The importance of diversity in nursing cannot be overstated. A diverse healthcare workplace helps to boost staff morale, employee retention, and patient satisfaction. Not to mention, the U.S. Census Bureau projects that by 2044 more than half of all Americans will belong to a minority group. Hospitals and other health facilities will need nurses with diverse cultural, ethnic, and religious backgrounds to effectively and efficiently care for our increasingly diverse population.
What do we mean by diversity in nursing?
Diversity isn’t just about gender, race, or sexual orientation. What’s important is that nurses demonstrate diversity sensitivity and awareness. The American Nurses Association (ANA) defines diversity awareness as “acknowledgment and appreciation of differences in attitudes, beliefs, thoughts, and priorities in the health-seeking behaviors of different patient populations.”

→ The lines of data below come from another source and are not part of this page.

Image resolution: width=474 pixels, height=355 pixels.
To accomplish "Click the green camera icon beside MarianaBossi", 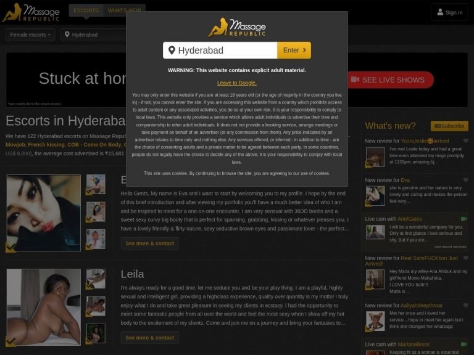I will (x=464, y=345).
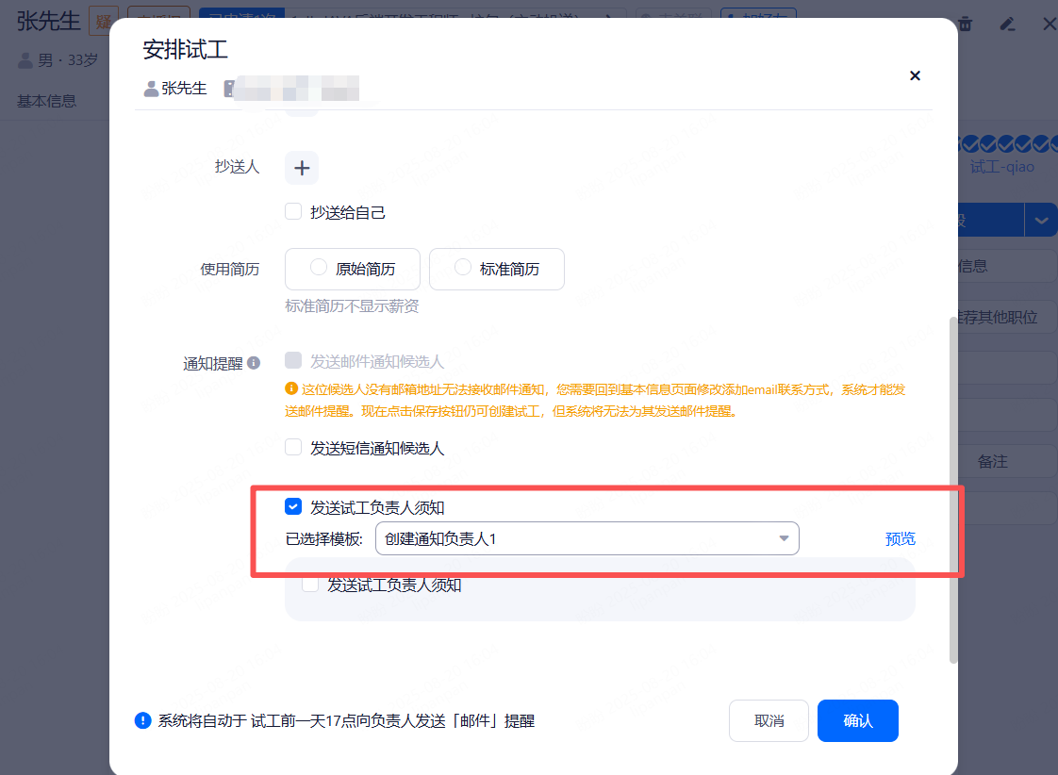
Task: Click the info icon beside 通知提醒
Action: 254,362
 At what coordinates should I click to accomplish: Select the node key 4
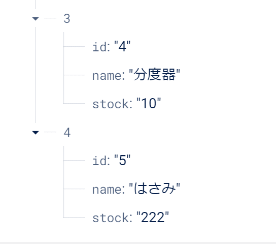(67, 132)
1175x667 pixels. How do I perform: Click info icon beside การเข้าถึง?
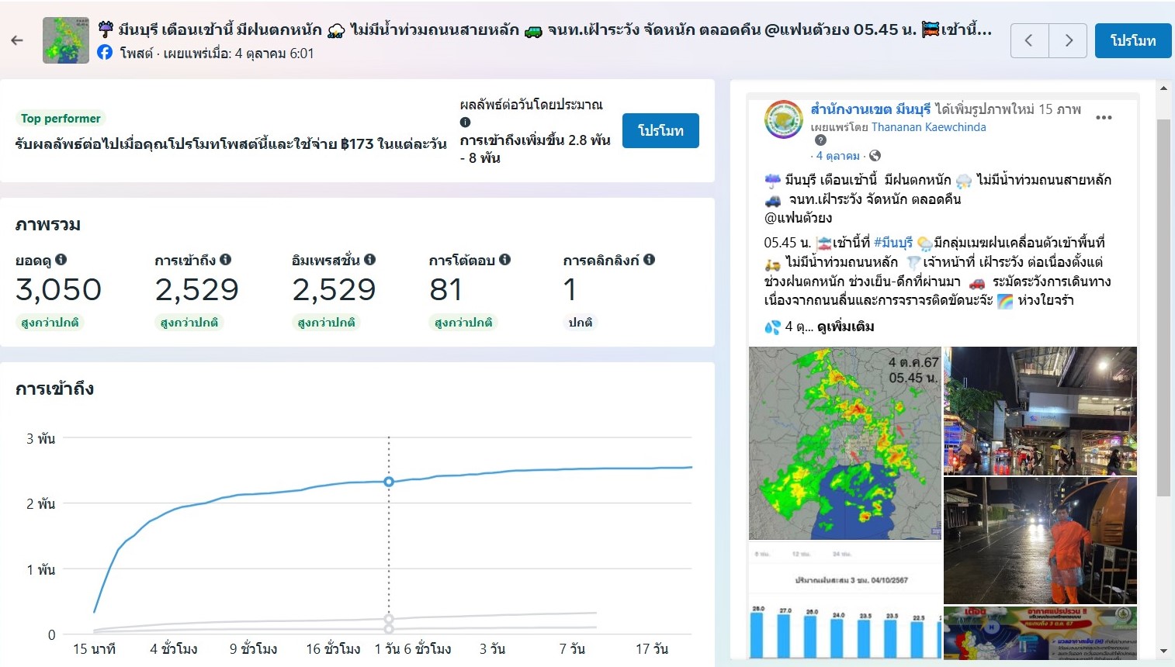coord(226,260)
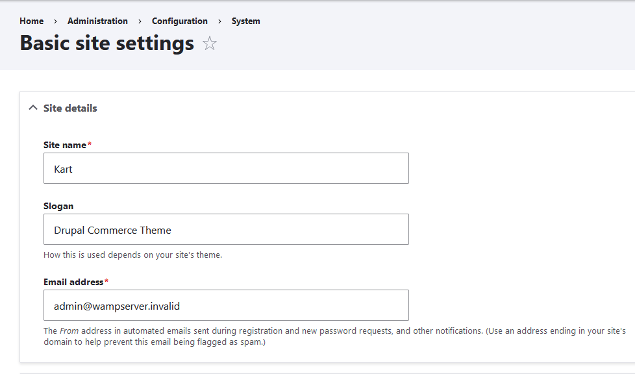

With a culturally and ethnically diverse population, it’s essential that healthcare professionals provide culturally competent patient care. When nurses can understand and relate to their patients’ needs and communicate with cultural awareness and sensitivity, patient care is improved, and we move towards achieving health equity.
What can we do to improve diversity in nursing?
One of the primary ways to improve diversity in nursing is to encourage and support underrepresented groups to join the nursing profession and empower them to thrive and advance in their career.
Fortunately, many schools of nursing and other organizations have done a tremendous amount of work to provide increased educational opportunities for minority groups. Reports from the Campaign for Action show that the student population enrolled in advanced nursing education across the country is becoming increasingly more diverse.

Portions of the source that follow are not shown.